We also don’t want a system that locks someone in or out of welfare simply because they happen to be assessed by Centrelink on a day when they happened to be feeling particularly well or particularly unwell. Assessment is complex and can take a lot of time and the episodic nature of many symptoms of mental illness should not distract us from the permanent barriers to participation that many people who experience mental illness face.
It is well-established that people who rely on income support payments are frequently living in poverty, and as a result are unable to participate fully in their communities. For people with mental illness, as with people with other disabilities, high out-of-pocket costs for care and treatment make the financial barriers to participation particularly pressing.
Payments to people with mental health conditions should be based on needs, including medical needs, and not based on short term political needs or misguided social attitudes.
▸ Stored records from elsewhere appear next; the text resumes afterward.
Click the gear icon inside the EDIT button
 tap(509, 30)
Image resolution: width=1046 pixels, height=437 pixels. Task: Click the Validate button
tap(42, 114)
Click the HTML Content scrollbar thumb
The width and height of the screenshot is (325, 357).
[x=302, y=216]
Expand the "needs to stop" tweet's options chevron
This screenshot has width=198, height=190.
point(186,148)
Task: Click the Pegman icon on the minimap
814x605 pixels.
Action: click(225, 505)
Most of our current payments do not come close to meeting this standard.
Carers of people with mental illness do not currently receive the recognition they deserve for their caring role. The value of informal care should be acknowledged through adequate payments, so that carers can continue doing what the government would otherwise need to do at much greater expense.
There is currently a shortage of available jobs for people seeking employment, and frequently a mismatch between the skills of those looking for work and the skills required by employers. This means that people with multiple barriers to employment (including people with mental illness) face additional disadvantage in the current labour market.
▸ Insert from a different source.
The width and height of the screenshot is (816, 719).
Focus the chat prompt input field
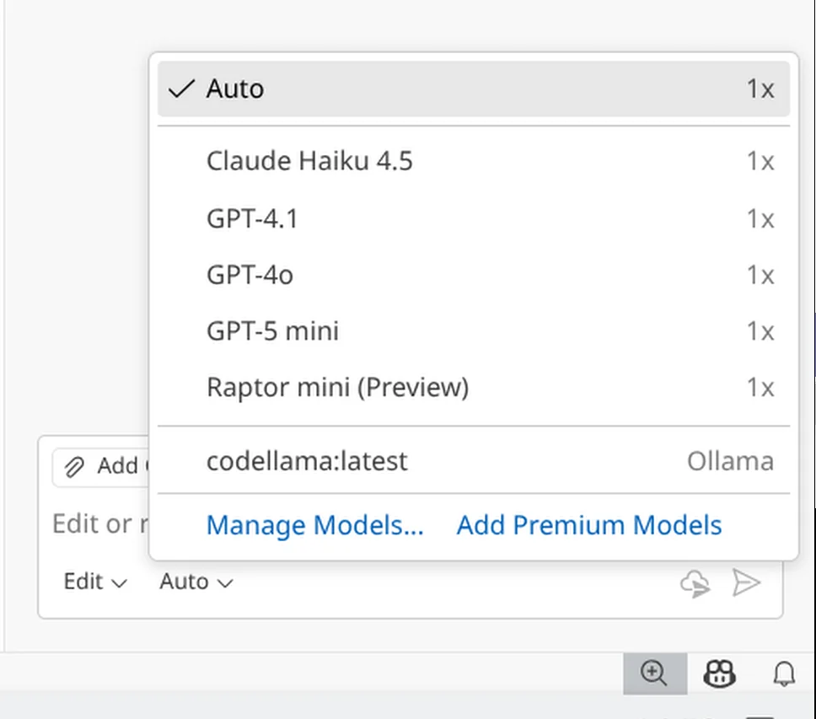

Individually tailored mutual obligation requirements would be far preferable to the rigid generic conditions seen in the present system. Current mutual obligation activities can sometimes be difficult for people with mental illness to consistently comply with, and can unintentionally lead to an escalation of symptoms or other negative outcomes, further undermining both recovery and work capacity.
To increase the likelihood of people meeting any mutual obligation commitments without jeopardising their health and wellbeing, welfare recipients should be afforded greater choice and control over the types of mutual obligation activities they are expected to undertake, and these activities should contribute to their recovery.
In addition, we oppose the imposition of arbitrary punitive sanctions for alleged non-compliance, such as suspensions and non-payment penalties, on people with mental illness. In their place, we propose that positive incentives are put in place to encourage and reward participation. Past evidence has shown that punitive measures make people sicker, sometimes even leading to hospitalisation – an outcome which is damaging to individuals and expensive for government.
Approximately 3.2 million Australians experience mental illness at any given time, most commonly anxiety and depression. 264,000 people with psychosocial disability currently receive the Disability Support Pension, which equates to 32% of all recipients. Over 200,000 recipients of the Newstart Allowance have an identified mental illness and 70,000 mental health carers receive the Carer Payment.
Australia already has a low rate of employment participation by people with mental illness compared with other OECD nations. In 2009, only 29.2% of people with a psychosocial disability were participating in the labour force and many were unemployed.
Indeed, the labour force participation rate by people with severe and persistent mental illness has only marginally improved over the past 15 years.
We need to change the way we approach welfare for people with mental illness and psychosocial disability. Our goal is a welfare system that provides a pathway to work for those who can, and realistic and fair support for those who can not.